Relationships born in loose acquaintanceship a couple of years ago have developed with international women into genuine heart-level fellowship that is reciprocal and deep. They have taught me so much about real community and about the necessary tenacity of pursuing connection and time together, even when schedules and calendars get in the way. They have taught me that mamas in every culture worry and agonize over their children, wanting to make the very best decisions every.single.day. My friends have taught me that women can overcome unspeakable hardship and loss, holding their heads up with dignity and joy in the Texas desert where a few conservative local people are sometimes more inhospitable to outsiders than even our harsh, arid climate.
These beautiful women represent diversity of age, culture, ethnicity, religion, educational level and global exposure. To the eye of an outside observer, it appears we don’t even have much in common beyond gender and place. But in the midst of our diversity, we have found true connection and respect for one another, using our unique stories and perspectives of the world to be the tie that draws us together, rather than the wedge that separates us.
In years past, I have written publicly about the Big Things happening in my life. Nothing was really off limits for me in blogging, as I over-shared about dirty diaper explosions in Walmart and deep personal grief and private medical conversations. Over these recent days of introspection, I have spent time evaluating where the future trajectory of my life will go and have realized that I quit writing regularly, in large part, because I didn’t know how to respectfully tell the story of this Big Thing happening in my life with international women and so I just fell silent.
I’ve avoided writing publicly about these relationships because they are my actual friends and I like them and I need them in my life. I would absolutely never want them to feel like a project or a case study because of the way I write of them. I know the tendency of people in some of my circles to read about diversity and see it as an opportunity to criticize or draw harsh lines between the “us” and the “other” in a way that is destructive to everyone. I cannot knowingly invite that sort of reaction towards my friends.
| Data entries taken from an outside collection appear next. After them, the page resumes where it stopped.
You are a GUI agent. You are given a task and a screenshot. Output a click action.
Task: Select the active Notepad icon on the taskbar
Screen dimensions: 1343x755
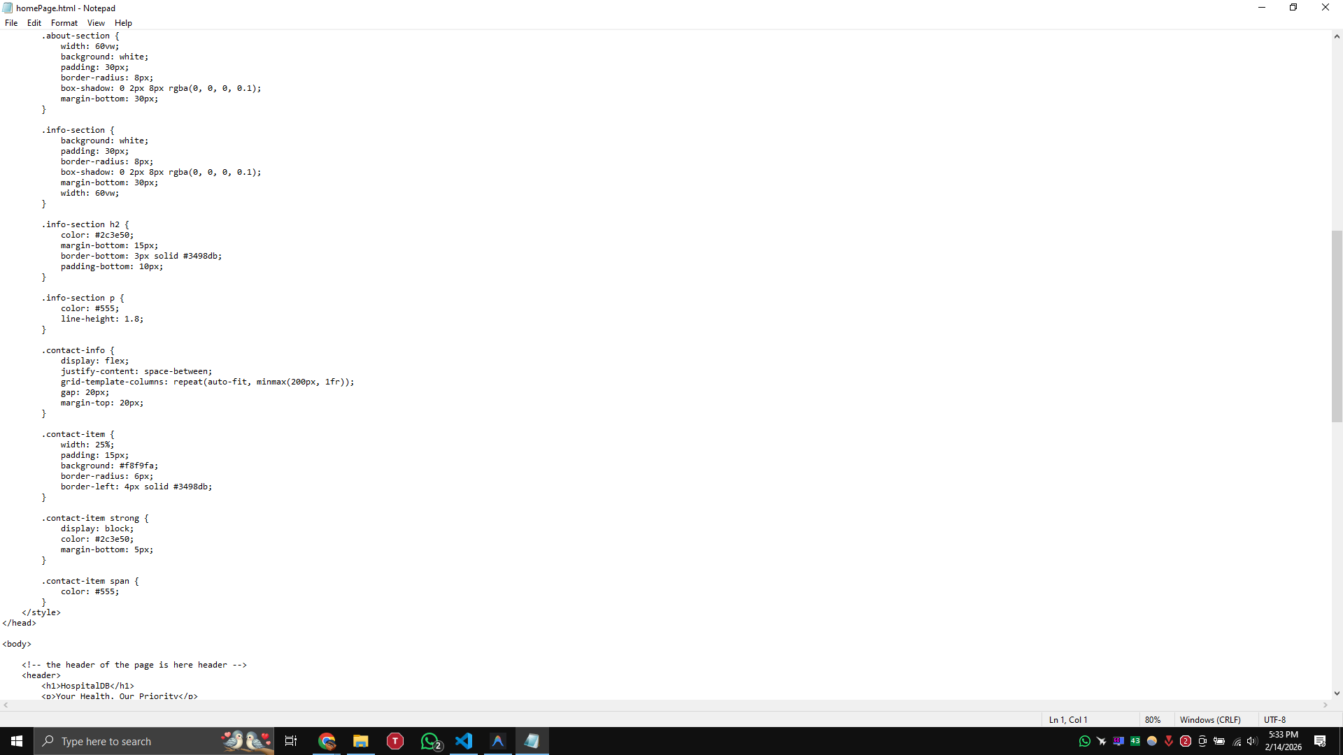tap(532, 741)
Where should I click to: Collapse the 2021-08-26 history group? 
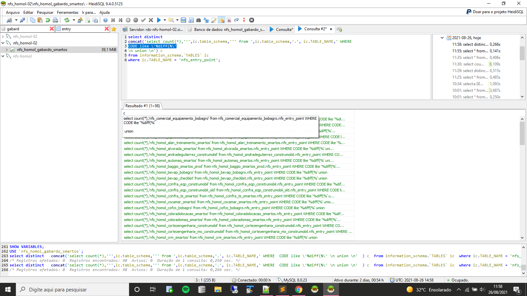click(x=442, y=38)
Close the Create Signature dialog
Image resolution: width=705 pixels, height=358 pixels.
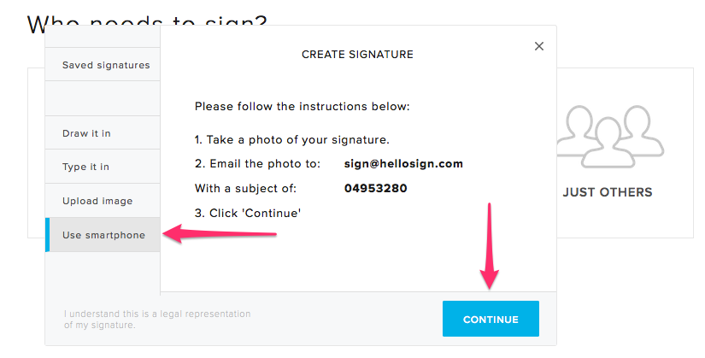[x=539, y=46]
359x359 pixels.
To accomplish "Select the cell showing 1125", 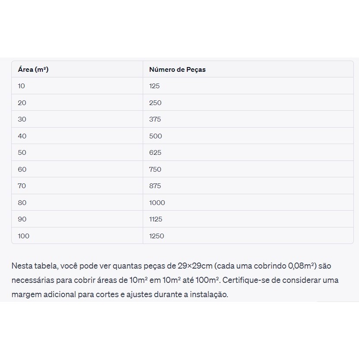I will tap(248, 219).
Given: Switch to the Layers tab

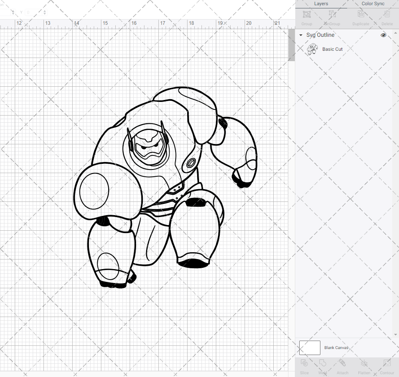Looking at the screenshot, I should pyautogui.click(x=321, y=4).
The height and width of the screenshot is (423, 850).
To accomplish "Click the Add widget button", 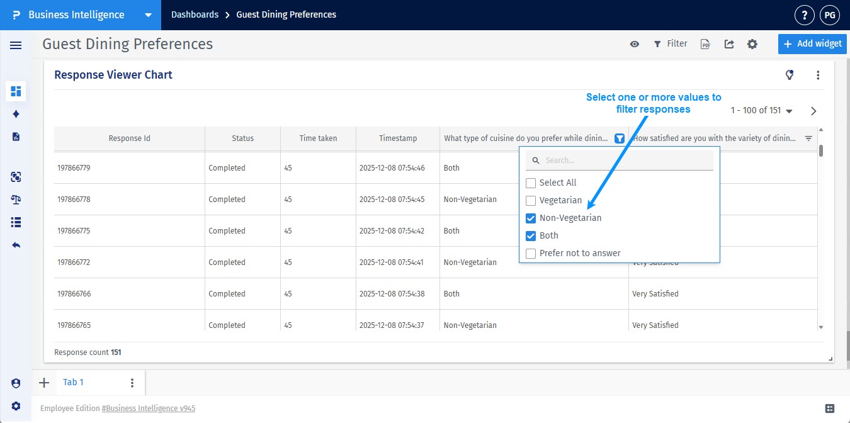I will (812, 43).
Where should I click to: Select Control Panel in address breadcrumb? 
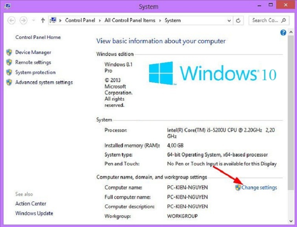coord(80,20)
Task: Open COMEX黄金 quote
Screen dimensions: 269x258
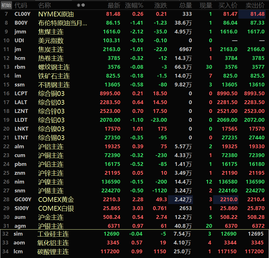Action: 56,200
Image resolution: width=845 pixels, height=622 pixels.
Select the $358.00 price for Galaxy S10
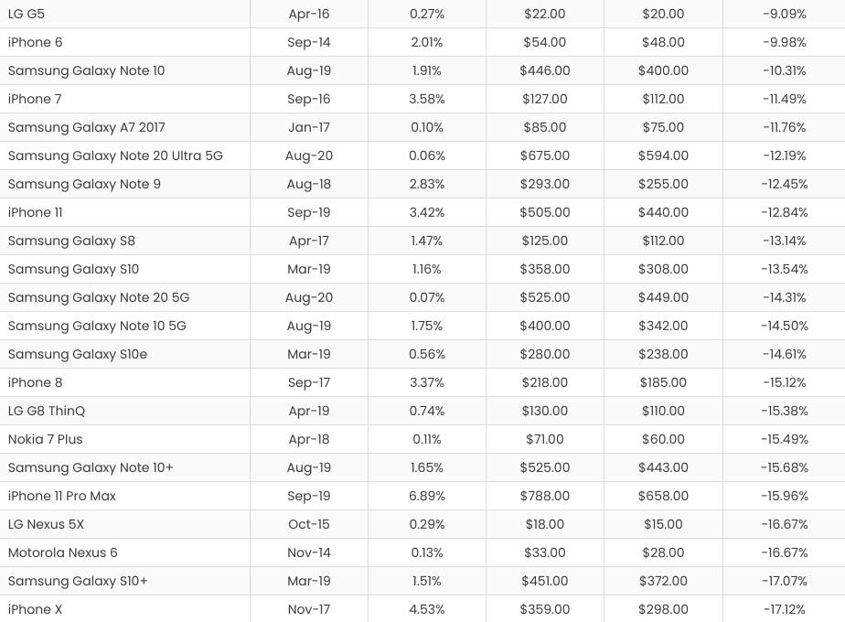545,269
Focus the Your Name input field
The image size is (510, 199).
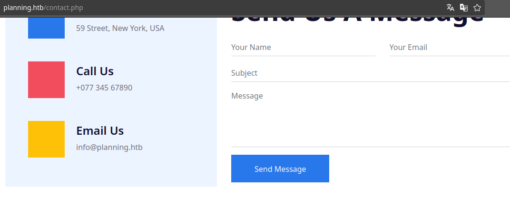click(x=303, y=48)
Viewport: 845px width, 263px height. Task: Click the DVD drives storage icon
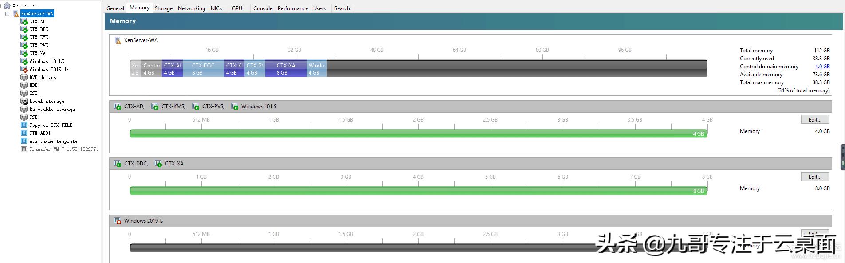coord(24,77)
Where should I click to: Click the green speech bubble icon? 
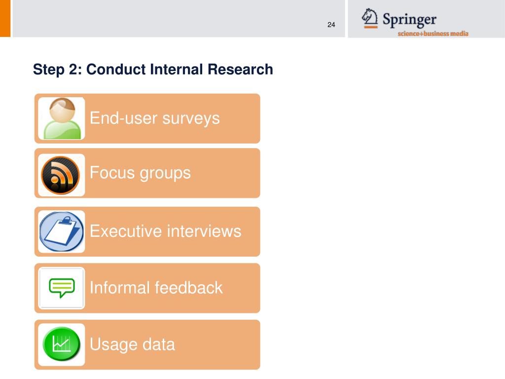click(62, 288)
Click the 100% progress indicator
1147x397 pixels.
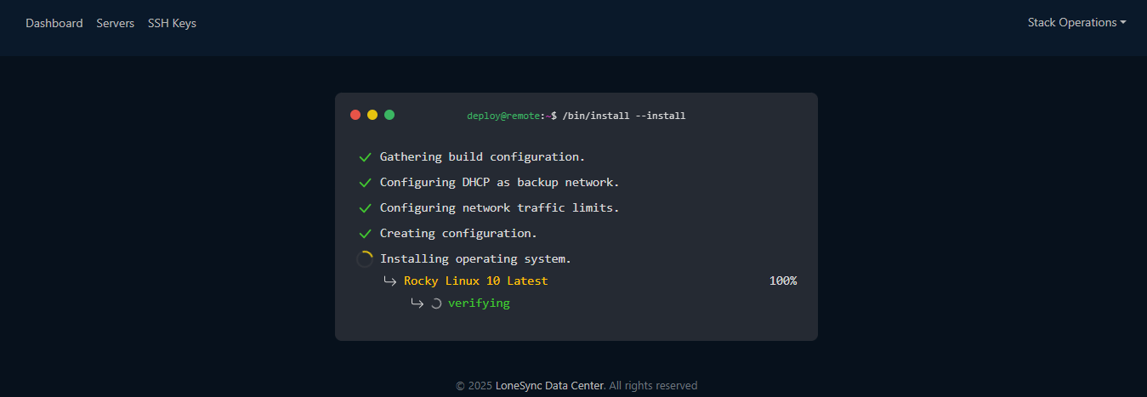[x=782, y=281]
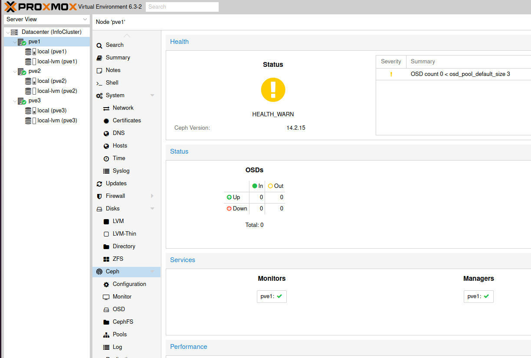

And I’ve also avoided writing about any biblical topics or the lessons I’m learning in life, completely separate and apart from my international friends, because I am an outspoken and unapologetic Jesus-follower and I worried that my writing would push away these women I love who have different faith than mine. But it has recently become clear to me that that’s ridiculous, frankly. My friends know I’m a Christian, that I believe the Bible is absolutely true, and I know they are Muslim or Hindu or Christian or Sikh or agnostic, etc. It’s not news to any of us…we discuss it together…and we choose to love each other.
I am, by nature, a writer. There are words that are forcibly rising up and tripping over themselves, in an effort to get out of me. I have got to write them down. It is wrong for me to be inhibited by fear. And by now, I know these women well enough to know that we will all cheer each other on to pursue personal and professional excellence. They want me to work hard on something that is important to me.
And so I’ve decided that I am going to return to posting blogs and essays, to be true to the giftings and callings within me, to be honest about my convictions and my identity as I attempt to write coherently about the things I’m learning in the Bible and in my life. Not in spite of my diverse friendships…but because of them.
After all, one of the main things my Bible and my international friends have taught me is that honesty, love and kindness win the day every single time. I am not expected to agree with everyone…but I am expected to live and act in a way that is consistent with my convictions and beliefs. And, far above all my worries about these precious friendships, I am ultimately accountable to God for worshiping Him with my mind and writing down the words He has given me.